The core of our project lies in the integration of embodied intelligence, enabling robots to perceive, reason, and act within real-world household environments. Unlike traditional AI systems that focus solely on static tasks, embodied intelligence demands dynamic interaction with environments, integrating visual perception, physical action, and natural language understanding. By leveraging a Vision-Language-Action (VLA) framework, we aim to enhance robots' abilities to execute complex manipulation tasks in indoor settings, relying heavily on data from continuous visual and action streams.

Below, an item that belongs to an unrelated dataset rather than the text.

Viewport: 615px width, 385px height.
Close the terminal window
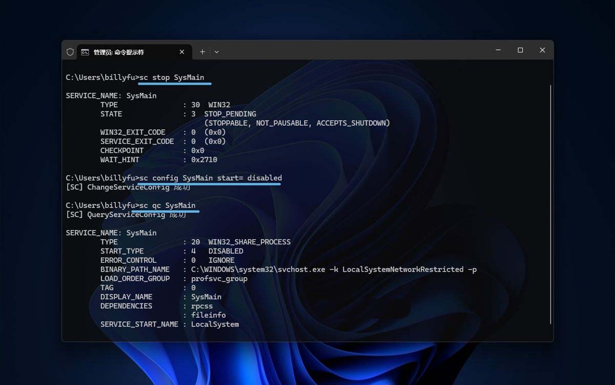(x=542, y=50)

Our data collection pipeline captures continuous video and image sequences from household environments, where robots navigate and manipulate objects. This visual data includes not only static elements like room layouts and furniture but also dynamic factors such as object placements, occlusions, and lighting changes. The goal is to create rich, context-aware models that enable robots to navigate these environments effectively, even as they change. By collecting high-quality data from real-world environments, we aim to train models that understand the spatial relationships between objects, enabling robots to reason about how to move within these spaces and adapt to the ongoing changes within them.

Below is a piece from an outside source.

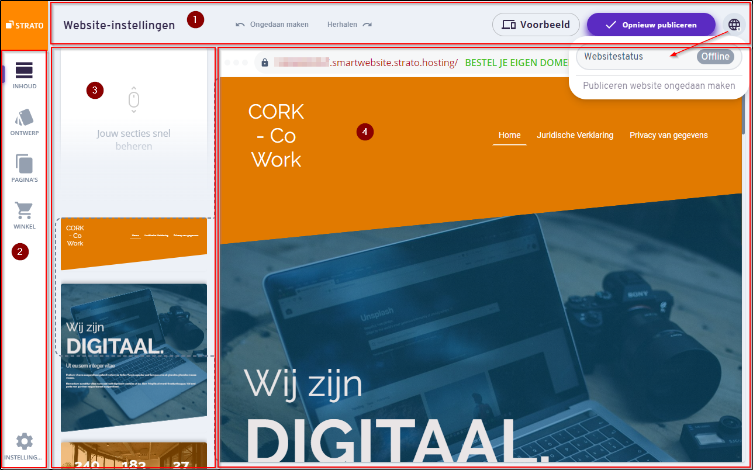Open the INHOUD panel in the sidebar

In parallel, we gather robot manipulation data through wrist-mounted cameras on robot arms, which capture the robot's interaction with objects. The data collected includes visual streams, end-effector dynamics, and action sequences—such as grasping, moving, and placing objects—across a wide range of tasks. This combination of high-precision tracking and video data allows us to train models capable of executing precise manipulation actions in real-world environments. Through this, the system learns to perform tasks such as object sorting, moving items between locations, or interacting with novel objects, all while adjusting for environmental variables like clutter and lighting.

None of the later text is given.